Print each entry as it appears. Images stay out of the copy.

******************************

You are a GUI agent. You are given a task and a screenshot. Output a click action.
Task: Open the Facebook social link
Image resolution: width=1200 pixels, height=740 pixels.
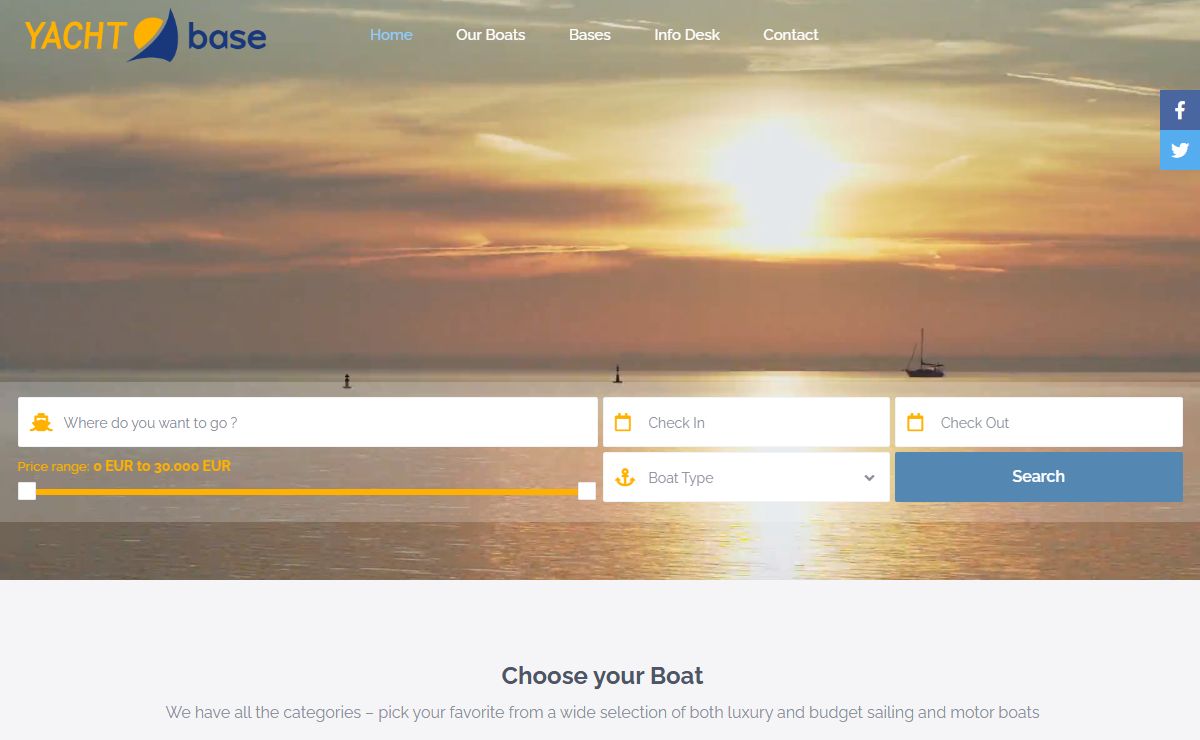pyautogui.click(x=1180, y=110)
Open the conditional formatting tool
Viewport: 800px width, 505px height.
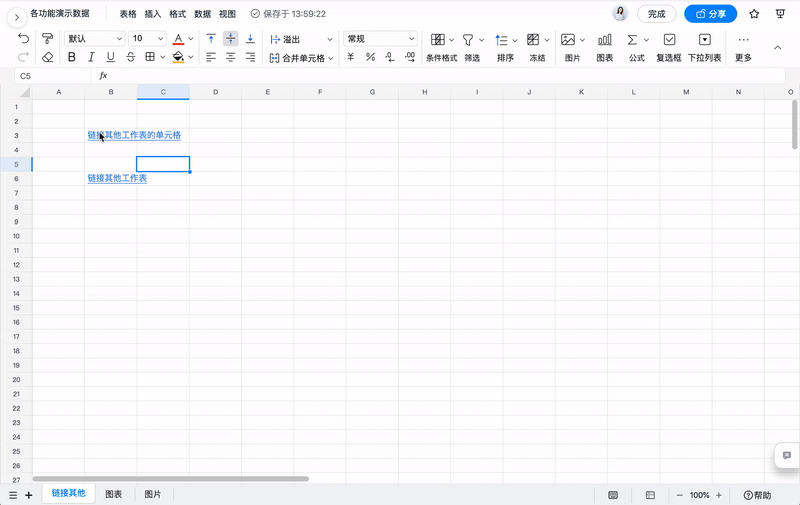pyautogui.click(x=441, y=47)
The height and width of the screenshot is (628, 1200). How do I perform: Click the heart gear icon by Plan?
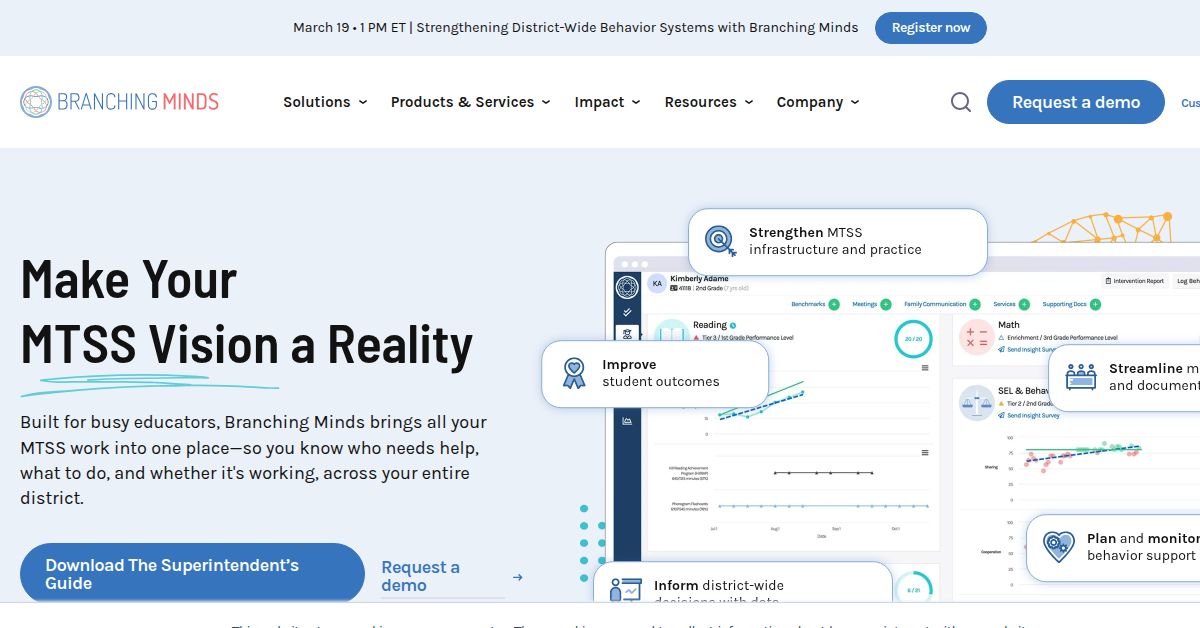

******************************

Answer to this exercise:
You are a GUI agent. You are given a task and a screenshot. Output a click action.
Task: Open the Facebook social link
Image resolution: width=1200 pixels, height=740 pixels.
pyautogui.click(x=1180, y=110)
Open the conditional formatting tool
Viewport: 800px width, 505px height.
pyautogui.click(x=441, y=47)
The height and width of the screenshot is (628, 1200). How do I perform: Click the heart gear icon by Plan?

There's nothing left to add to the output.